FIG. 1 is an axial sectional view of an automotive alternator according to an embodiment of the present invention.

FIG. 2 is an enlarged view of a main part of an axial cross-sectional view of a rotor of the automotive alternator according to the embodiment.

FIG. 3 is an enlarged view of a main part of the rotor of the vehicle alternator according to the embodiment as viewed in the axial direction.

FIG. 4 is a partial perspective view showing a flow of cooling air near a rotor according to the embodiment.

FIG. 5 is a characteristic diagram showing the effect of the present invention.

FIG. 6 is a diagram showing corresponding portions of dimensions A, B, and L.

FIG. 7 is a characteristic diagram showing the effect of the present invention.

FIG. 8 is a diagram showing the flow of magnetic flux in a magnetic circuit.

FIG. 9 is a diagram showing an equivalent circuit of a magnetic circuit.

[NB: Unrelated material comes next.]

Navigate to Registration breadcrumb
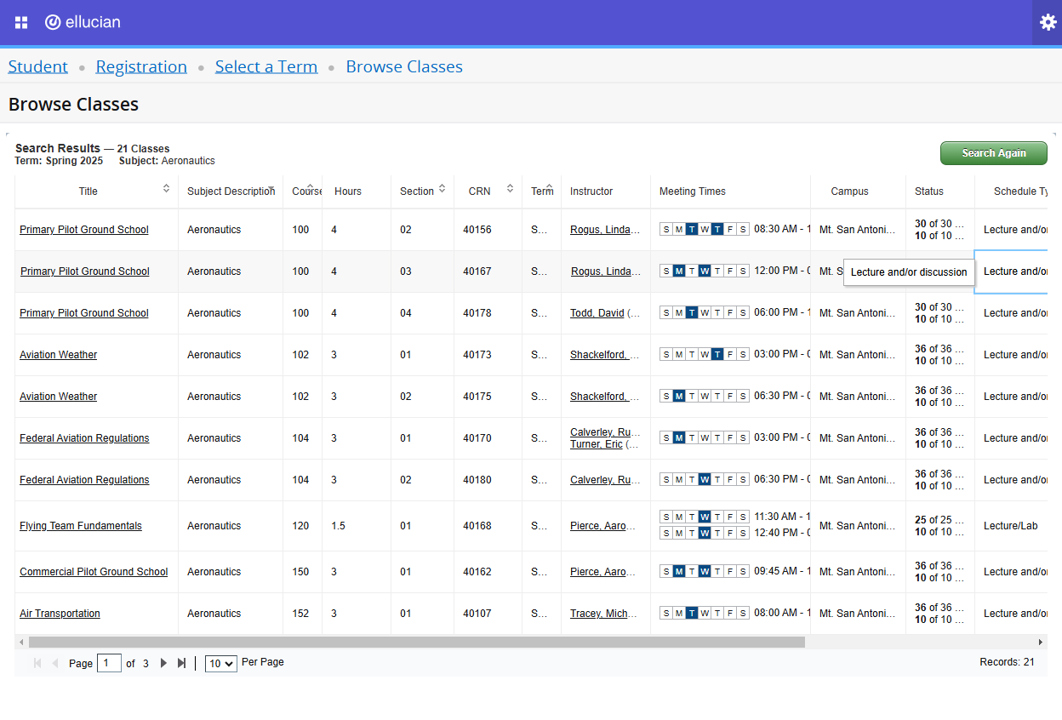This screenshot has height=720, width=1062. pyautogui.click(x=141, y=67)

FIG. 10 is a characteristic diagram showing the effect of the present invention.

[Explanation of symbols]

 DESCRIPTION OF SYMBOLS 1 Rotor 2 Field coil 3 Landel type iron core 3a Cylindrical part 3b Yoke part 3c Claw-shaped magnetic pole part 4 Insulating member 5 Shaft 6,7 Cooling fan 8,9 Frame 10 Stator

 ──────────────────────────────────────────────────続 き Continuing on the front page (72) Inventor Shigenobu Nakamura 1-1-1, Showa-cho, Kariya-shi, Aichi F-term in DENSO Corporation (Reference) 5H002 AA00 AB08 AC06 AD04 AE07 5H609 BB05 BB13 BB18 PP02 PP07 PP09 QQ02 QQ12 QQ13 RR03 RR16 RR18 RR22 RR24 RR27 RR38 RR44 RR69 RR73 5H619 AA05 AA11 BB06 BB18 PP02 PP05 PP25

Claims (5)

[Claims] A cylindrical portion having a field coil wound around the outer periphery thereof; a substantially disk-shaped yoke portion provided at an axial end of the cylindrical portion; and a shaft extending from an outer periphery of the yoke portion. A claw-shaped core having a plurality of claw-shaped magnetic pole portions extending so as to surround the field coil, and means for ventilating an outer peripheral surface of the field coil; In the rotor of the automotive alternator in which the outermost diameter of the field coil is set to be larger than the root diameter of the bent portion of the portion, the axial length A of the field coil and the root of the claw-shaped magnetic pole portion The ratio of the circumferential width B of the portion (A / B) is 1 to 1.6. 2. The Landel-shaped iron core according to claim 1, wherein the pair of claw-shaped magnetic pole portions are arranged so that the pair of claw-shaped magnetic pole portions face each other in the axial direction, and the claw tip of one of the claw-shaped magnetic pole portions faces each other. A rotor for an automotive alternator, wherein the rotor extends in an axial direction from an inner wall surface of the yoke portion of the iron core. 3. The cooling fan according to claim 1, wherein the ventilation means is provided at an axial end of the Landel type iron core and has a mixed flow blade inclined forward in the rotation direction with respect to the axial direction. A rotor for a vehicular alternator, characterized in that: 4. The cooling fan according to claim 1, wherein the ventilation means is a cooling fan provided on both sides of an axial end portion of the rundle-type core and having centrifugal blades extending in the axial direction. A rotor for a vehicular alternator, wherein a difference is generated in generated pressure. 5. The ratio (A / B) of the axial length A of the field coil to the circumferential width B of a root portion of the claw-shaped magnetic pole portion is set to 1. A rotor for an automotive alternator, wherein the rotor number is 2 to 1.4.